>>

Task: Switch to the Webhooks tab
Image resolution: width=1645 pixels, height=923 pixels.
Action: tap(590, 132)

<<
>>

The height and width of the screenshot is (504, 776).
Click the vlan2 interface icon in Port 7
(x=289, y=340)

<<

▶ **WORK TO COMPLETE**: Duplicate the entries starting at the line that contains "Task: Switch to the Webhooks tab" and ending after the line that contains "Action: tap(590, 132)", including both of those lines.

▶ **EXERCISE RESPONSE**:
Task: Switch to the Webhooks tab
Image resolution: width=1645 pixels, height=923 pixels.
Action: tap(590, 132)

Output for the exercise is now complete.